§ **Source passage**
EN | 简体中文
AI coding multi-agent for multi-repo Spec-Driven Development harness. One Source of Truth. N independent repos. M coordinated agents.
Methodology ← Harness Engineering
HarnessXP ← Framework
Specification Gravity ← Core Theory
AI-Native Harness Engineering for Polyrepo & Polyglot Development ← Vision
Modern engineering organizations rarely live in a single repository. Microservices, mobile apps, admin dashboards, and shared libraries each have their own release cadence, their own CI, and their own team. The boundary between them is not a file path — it's an organizational fact.
When you put AI coding agents into this picture, three failure modes appear immediately:
- Cross-repo contract drift. Agent A in the backend repo changes an API field. Agent B in the mobile repo doesn't know. End-to-end tests break in production.
- State that no one owns. Specs live in one repo, code in another, reviews in a third, status in someone's head. No one can answer "what's the state of feature X?" with confidence.
- Phantom merges. A merge command exits 0, but the branch tip is
not actually in
main. The next deploy ships stale code.
HarnessXP is a harness — a set of conventions, scripts, and agent prompts — that makes multi-repo AI coding controllable. It does not invent a new language. It is the operational discipline that wraps your existing repos.
| Single repo (Claude Code native) | Single repo (OpenSpec) | Multi-repo (HarnessXP) | |
|---|---|---|---|
| Repos | 1 | 1 | N (you decide) |
| Spec lives in | CLAUDE.md |
.openspec/ |
One orchestrator repo |
| Agents work in | the repo | the repo | Each in its own repo |
| Cross-repo contracts | n/a | n/a | Single source + sync |
| State machine | ad-hoc | 4-state | 4-state, enforced |
| Release coordination | none | none | Ordered, with gates |
HarnessXP is what you reach for when your "one repo" is actually three.
# 1. Clone the framework
git clone https://github.com/mebusw/HarnessXP.git
cd HarnessXP
# 2. Initialize a new project (in a clean parent dir)
mkdir my-project && cd my-project
../HarnessXP/bin/init \
--name my-project \
--repo backend:../backend:service:node \
--repo web:../web:web:react \
--repo mobile:../mobile:app:flutter
# 3. Add your shared contracts to the orchestrator's shared/ directory
cd orchestrator
# (drop your openapi.yaml / types.ts / config.schema.json here)
# 4. Sync contracts to every business repo
bash .openspec/swarm/sync-shared.sh all
# 5. Start a spec-driven workflow
claude
> /spec USER_AUTH
> /plan USER_AUTH
> /swarm USER_AUTH
> /merge USER_AUTHThat's it. You now have N repos coordinated by one orchestrator, with a 4-state machine, named-status files, and a release order.
✅ Use HarnessXP when:
- You have 2+ repos that need to ship together (or in a known order)
- Different teams own different repos but share an API surface
- You've been bitten by AI agents writing code that drifts from the spec
- You need to know "which repos have unreleased work for feature X?" at any moment
❌ Don't use HarnessXP when:
- You have a single repo — just use
CLAUDE.mdand Claude Code native - Your cross-repo work is rare (less than ~10% of changes) — the overhead isn't worth it
- You have no shared contracts between repos
The shortest answer: HarnessXP is the framework that emerged when OpenSpec couldn't do cross-repo, and Superpowers turned out to be too heavy for everyday coding work.

§ **Records provided**
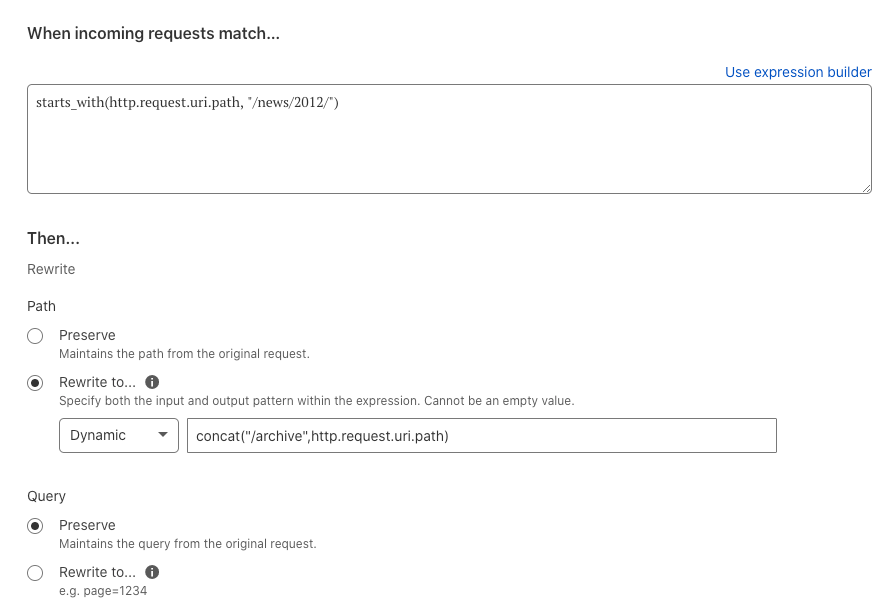Click inside the starts_with expression text area
This screenshot has height=615, width=888.
(449, 139)
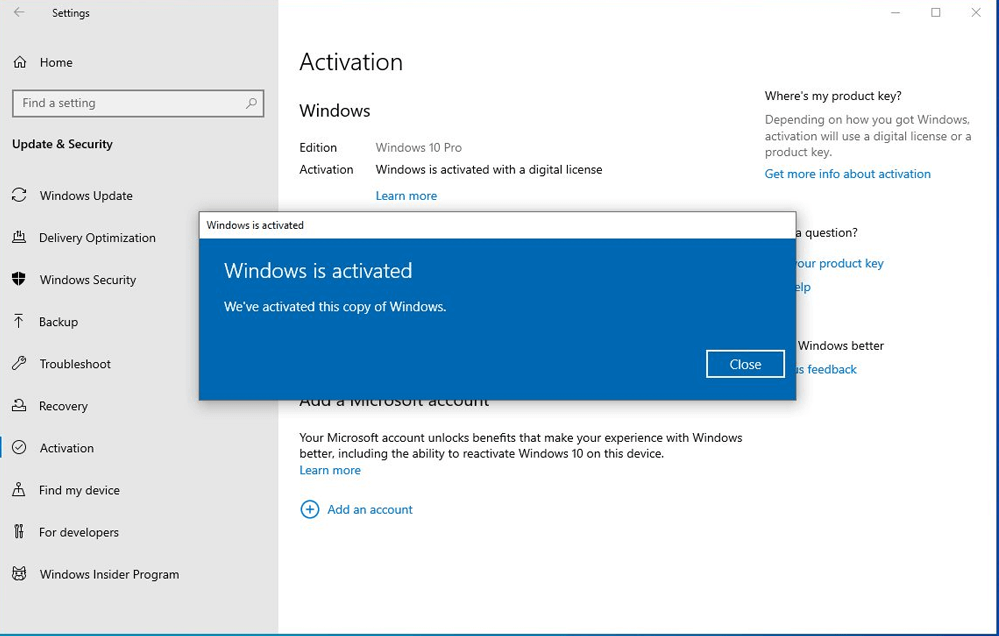Click the Troubleshoot wrench icon
Image resolution: width=999 pixels, height=636 pixels.
click(x=19, y=363)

§ **Instructions**
A: Using the HarnessXP page above, decide whether each statement agrees with it. Answer yes or no, and quote the deciding words.
(i) HarnessXP introduces a new language.
(ii) In a phantom merge, the merge command exits 0.
(iii) The page recommends HarnessXP when cross-repo work makes up less than about 10% of changes.
B: Answer these questions from the HarnessXP page above.
(i) Which command syncs contracts to every business repo?
(ii) In the comparison table, where does the spec live for HarnessXP?
(iii) Which framework could not do cross-repo work, according to the page's last sentence?

§ **Answers by item**
A:
(i) No: "It does not invent a new language."
(ii) Yes: "A merge command exits 0"
(iii) No: "Don't use HarnessXP when:" and "Your cross-repo work is rare (less than ~10% of changes) — the overhead isn't worth it"

B:
(i) bash .openspec/swarm/sync-shared.sh all
(ii) One orchestrator repo
(iii) OpenSpec